* _Task requirements_:
In the entries that follow, repeat exactly the lines from the one that has "This screenshot has height=854, width=1219." through the one that has "the Save icon", but omit pictures.
Segment Start: Given information
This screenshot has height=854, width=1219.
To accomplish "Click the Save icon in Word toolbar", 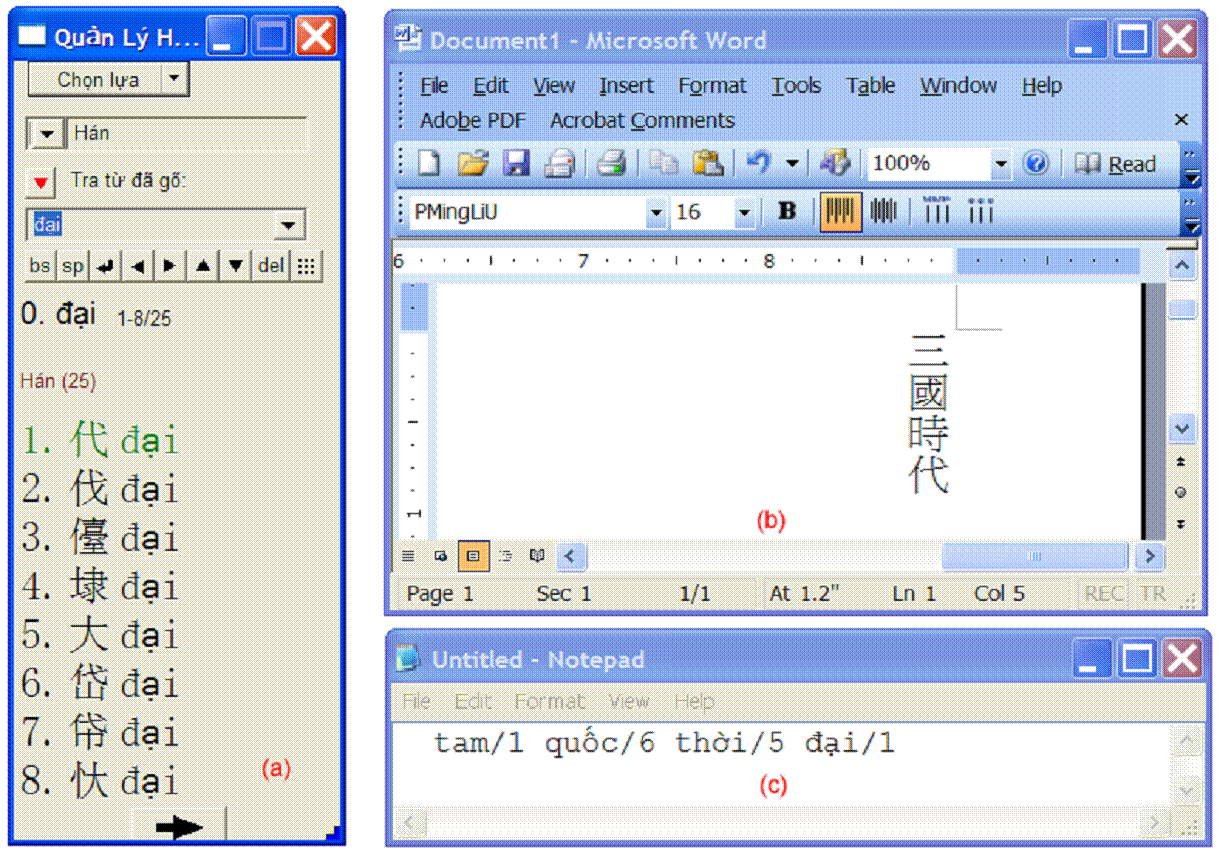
Segment End: Given information
Segment Start: Given information
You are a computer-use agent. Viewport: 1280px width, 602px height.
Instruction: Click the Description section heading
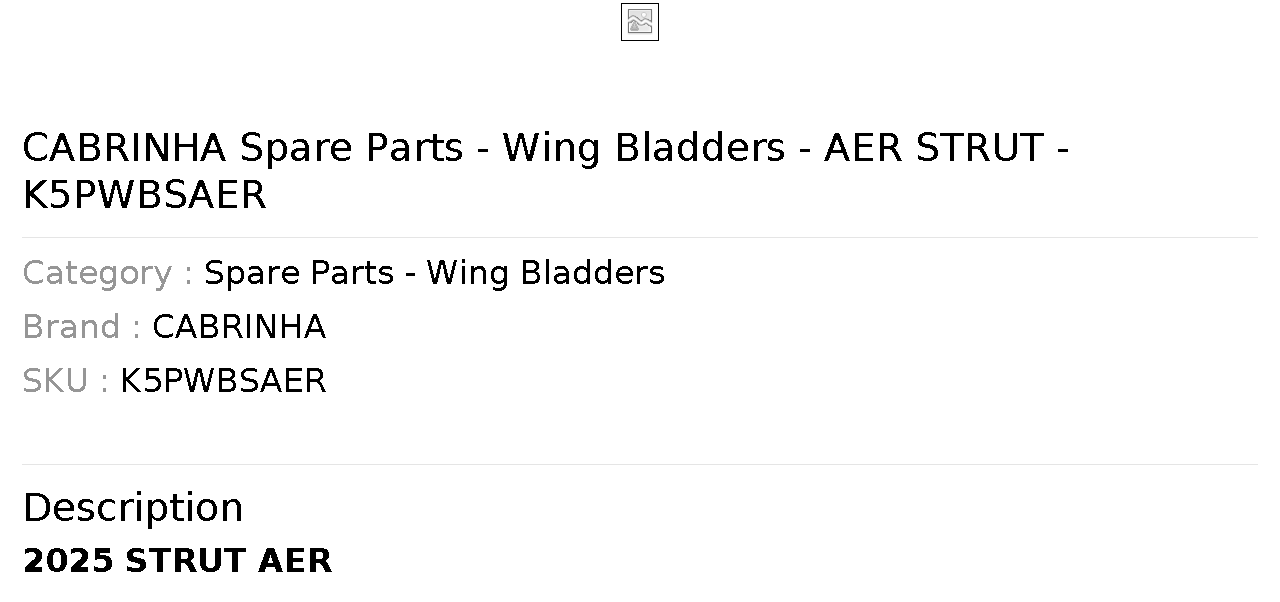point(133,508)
Segment End: Given information
* _Answer to the problem_:
This screenshot has height=854, width=1219.
To accomplish "Click the Save icon in Word toolbar", 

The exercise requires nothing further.